Yes, it is the most common benign (non-cancerous) tumor of the spine.

Yes, an osseous hemangioma is classified as a tumor, but it’s crucial to understand that “tumor” does not automatically mean cancer. A hemangioma is a benign tumor, which means it is non-cancerous and does not spread to other parts of the body (metastasize). It is best described as a localized overgrowth of normal blood vessel tissue within the bone. Unlike malignant tumors, which feature uncontrolled growth of abnormal cells, a hemangioma is made of well-differentiated capillary or cavernous vascular channels mixed with fatty tissue. On imaging, its features are so characteristic, like the “corduroy cloth” sign that a confident diagnosis can usually be made without a biopsy. A chiropractic radiologist is an expert in identifying these benign features and distinguishing them from more concerning spinal lesions.

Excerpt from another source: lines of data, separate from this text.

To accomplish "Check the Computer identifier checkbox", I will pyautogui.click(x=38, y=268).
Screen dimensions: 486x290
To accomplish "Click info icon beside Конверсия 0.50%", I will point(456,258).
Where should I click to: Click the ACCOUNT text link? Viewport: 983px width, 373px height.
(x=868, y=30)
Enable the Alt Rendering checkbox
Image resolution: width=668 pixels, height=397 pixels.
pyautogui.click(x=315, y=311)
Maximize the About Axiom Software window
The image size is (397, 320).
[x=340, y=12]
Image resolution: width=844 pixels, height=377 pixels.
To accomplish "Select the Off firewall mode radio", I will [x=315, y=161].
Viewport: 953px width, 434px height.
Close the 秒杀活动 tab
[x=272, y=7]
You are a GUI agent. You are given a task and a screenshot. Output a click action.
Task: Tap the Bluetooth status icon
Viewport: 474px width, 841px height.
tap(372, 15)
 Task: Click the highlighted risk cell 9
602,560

The exact cause is unknown, but it’s considered a congenital malformation of blood vessels that develops over time.

The main cause of a vertebral hemangioma is not fully understood, and it is generally considered idiopathic (of unknown origin). The leading theory is that it is a hamartoma, which is a benign, focal malformation of tissue that is native to the area where it is found. Essentially, it’s a developmental abnormality of blood vessels within the bone marrow that occurs before birth. It is not a condition that is inherited, nor is it caused by trauma, diet, or lifestyle factors. These vascular malformations are often present from a young age but may slowly enlarge or become more apparent on imaging as the skeleton matures and the fatty component of the hemangioma increases. For patients seeking chiropractic care for back pain, it’s important to understand that the hemangioma is an unrelated, underlying condition, not the cause of their mechanical symptoms.

They are typically very slow-growing or do not grow at all throughout a person’s life.

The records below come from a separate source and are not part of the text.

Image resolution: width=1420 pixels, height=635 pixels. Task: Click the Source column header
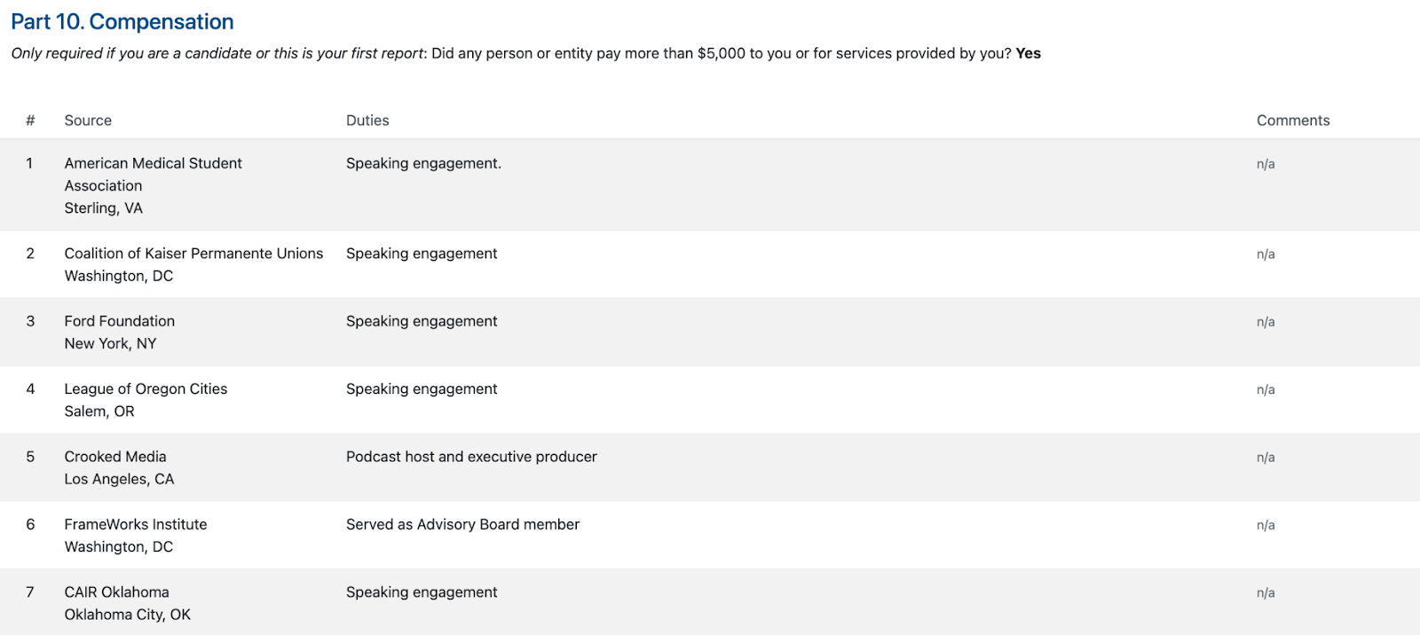[x=88, y=121]
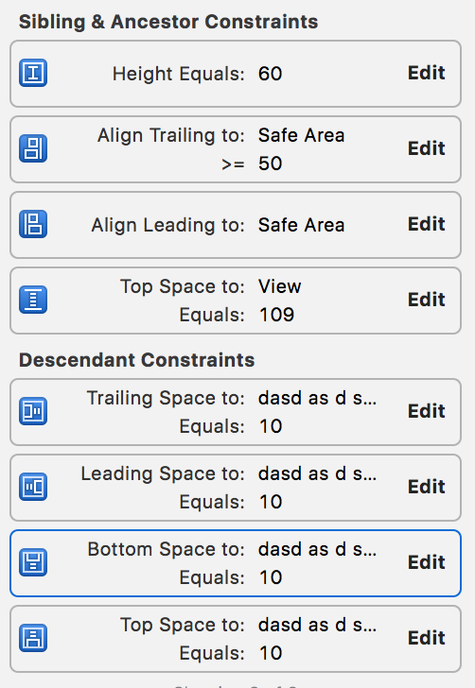Select the Top Space Equals 109 row

click(x=236, y=301)
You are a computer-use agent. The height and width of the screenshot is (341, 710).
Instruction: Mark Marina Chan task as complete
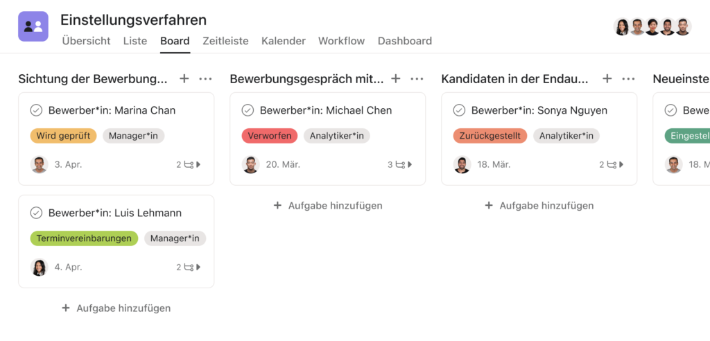pyautogui.click(x=36, y=110)
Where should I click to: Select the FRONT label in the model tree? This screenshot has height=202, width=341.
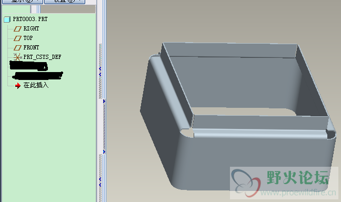point(31,47)
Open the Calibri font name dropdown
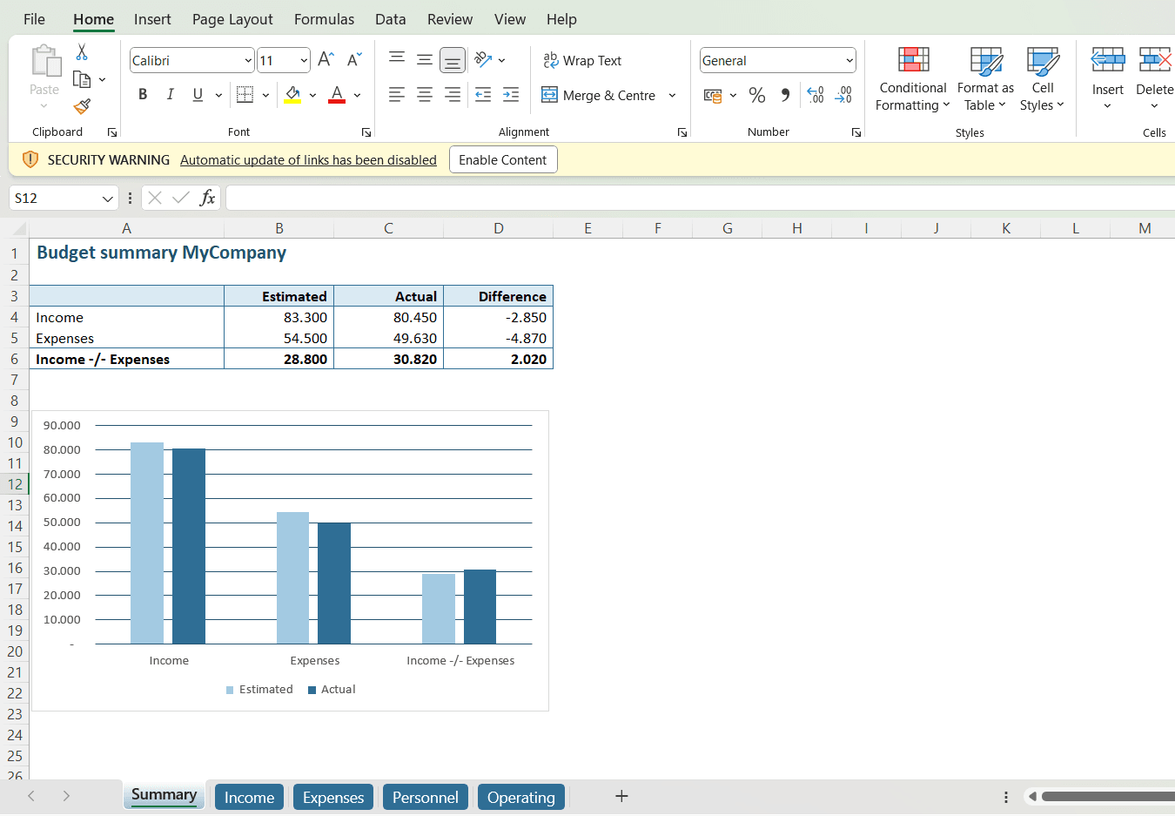1175x816 pixels. click(x=248, y=61)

One of the key features of a typical spinal hemangioma is its indolent nature. The vast majority of these lesions are stable and do not grow. They are found in adults and are thought to have reached their final size by the time the skeleton is mature. This is why, for an asymptomatic hemangioma with a classic appearance on an X-ray or MRI, follow-up imaging is generally not recommended. The risk of growth is exceedingly low. The rare “aggressive” hemangioma is an exception and can exhibit slow growth, but this is an uncommon variant. When a chiropractic radiologist (DACBR) provides a radiology second opinion, they will note the typical, non-aggressive features which imply stability, reassuring both the clinician and the patient that this is a static, “leave-me-alone” lesion.

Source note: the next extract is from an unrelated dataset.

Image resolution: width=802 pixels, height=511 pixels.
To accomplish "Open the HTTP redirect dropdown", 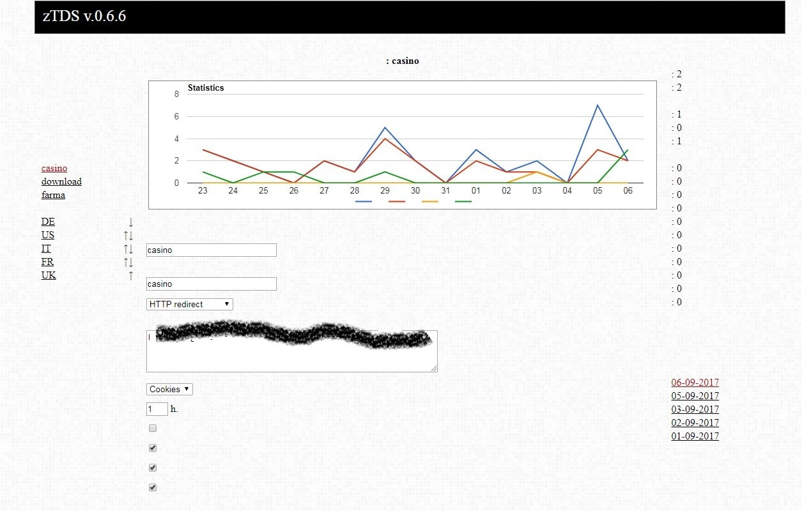I will [189, 304].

It can be mistaken for Paget’s disease, osteoblastic (sclerotic) metastasis, or focal osteoporosis.

While a vertebral hemangioma has a classic look, several other conditions can present as a sclerotic or altered vertebra, creating a list of important differential diagnoses. A key role for a radiologist is to distinguish these mimics.

  • Paget’s Disease: This condition also causes thickened trabeculae but typically enlarges the vertebral body and thickens the outer cortex, creating a “picture frame” appearance not seen in hemangiomas.

  • Osteoblastic Metastasis: Sclerotic metastasis, often from prostate or breast cancer, creates a dense, uniformly white “ivory vertebra” that lacks the organized vertical stripes of a hemangioma.

  • Osteoporosis: In severe osteoporosis, horizontal trabeculae can be lost, making the vertical ones appear more prominent. However, this change would be seen throughout the spine, not isolated to a single vertebral body.

An accurate radiology report is critical for making the correct diagnosis and preventing unnecessary anxiety or invasive procedures.